In order to illustrate the effectiveness of LongRepMarker, we compared the reference-assisted mode with RepeatScout (41), RepeatModeler2 (44) and RepeatMasker (20), and compared the de novo mode with RepARK (45), REPdenovo (46) and RepLong (47). RepARK and REPdenovo are used as the benchmarking methods in effectiveness evaluation of the de novo mode based NGS short reads, and RepLong is used as the benchmarking method in effectiveness evaluation of the de novo mode based on only SMS long reads (Supplementary Table S11). The detailed configurations of hardware (Supplementary Figure S21), benchmarking methods and evaluation metrics are shown in Supplementary Sections S3.1 , S3.2 and S3.3.

Performance of LongRepMarker in the reference-assisted mode

It is well known that repeat sequences are present in the genomes of all living organisms. Identifying repetitive sequences in the eukaryotic and prokaryotic genomes provides important basic information for the research of evolution. Repeated genes also provide mechanisms to enhance bacterial virulence, such as antigenic variation (61). However, due to the lack of a known library of eukaryote repetitive sequences, homology-based and structure-based identification methods do not work well. In addition, most existing de novo detection methods are not well suited for large and complex genomes such as mammalian and plant genomes.

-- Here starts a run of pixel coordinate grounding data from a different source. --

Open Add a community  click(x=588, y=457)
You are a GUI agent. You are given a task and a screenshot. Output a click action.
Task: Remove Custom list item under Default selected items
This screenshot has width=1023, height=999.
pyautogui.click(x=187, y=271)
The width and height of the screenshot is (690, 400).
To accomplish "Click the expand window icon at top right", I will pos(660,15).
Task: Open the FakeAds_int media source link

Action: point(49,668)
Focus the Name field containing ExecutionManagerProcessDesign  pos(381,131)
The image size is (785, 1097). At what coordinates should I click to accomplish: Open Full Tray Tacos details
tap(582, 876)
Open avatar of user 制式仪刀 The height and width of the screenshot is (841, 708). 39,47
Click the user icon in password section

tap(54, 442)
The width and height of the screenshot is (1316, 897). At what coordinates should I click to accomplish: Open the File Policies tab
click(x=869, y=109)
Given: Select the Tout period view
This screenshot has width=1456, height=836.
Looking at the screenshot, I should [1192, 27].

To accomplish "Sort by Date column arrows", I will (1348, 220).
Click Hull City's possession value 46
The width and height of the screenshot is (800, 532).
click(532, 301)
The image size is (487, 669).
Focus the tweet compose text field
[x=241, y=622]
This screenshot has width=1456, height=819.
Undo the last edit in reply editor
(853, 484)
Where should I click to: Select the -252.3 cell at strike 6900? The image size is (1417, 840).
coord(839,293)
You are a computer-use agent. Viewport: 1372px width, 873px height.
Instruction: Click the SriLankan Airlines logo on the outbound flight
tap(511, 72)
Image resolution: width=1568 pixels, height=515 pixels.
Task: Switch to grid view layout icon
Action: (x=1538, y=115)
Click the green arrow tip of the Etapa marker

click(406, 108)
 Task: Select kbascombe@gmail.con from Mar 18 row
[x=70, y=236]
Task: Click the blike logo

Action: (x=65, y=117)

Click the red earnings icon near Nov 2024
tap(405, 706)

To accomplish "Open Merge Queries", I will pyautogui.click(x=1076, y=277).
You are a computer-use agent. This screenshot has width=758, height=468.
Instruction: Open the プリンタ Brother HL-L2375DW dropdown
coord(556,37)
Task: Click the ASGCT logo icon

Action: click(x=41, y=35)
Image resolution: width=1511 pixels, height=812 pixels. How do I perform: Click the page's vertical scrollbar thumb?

In order to overcome these bottlenecks, LongRepMarker provides a reference-assisted mode. In this mode, users only need to input the reference sequence of some organisms, and LongRepMarker can identify the repetitive sequences comprehensively, accurately and rapidly. We evaluated the performance of LongRepMarker in the reference-assisted mode on the six eukaryote genomes (Supplementary Table S13). The reference sequence sizes of these six species are 3.196Gb (H.sapiens(hg38)), 2.752Gb (Mouse), 289Mb (Leafcutter Ant), 168Mb (D.melanogaster), 956Mb (soybean) and 1.040Gb (Gallus). We compared the performance of reference-assisted mode of LongRepMarker with RepeatScout, RepeatMasker and RepeatModeler2, and the representative detection results are shown in Figures 4, 5, and Tables 1, 2 and 3. The complete experimental results are shown in Supplementary Section S3.5.1.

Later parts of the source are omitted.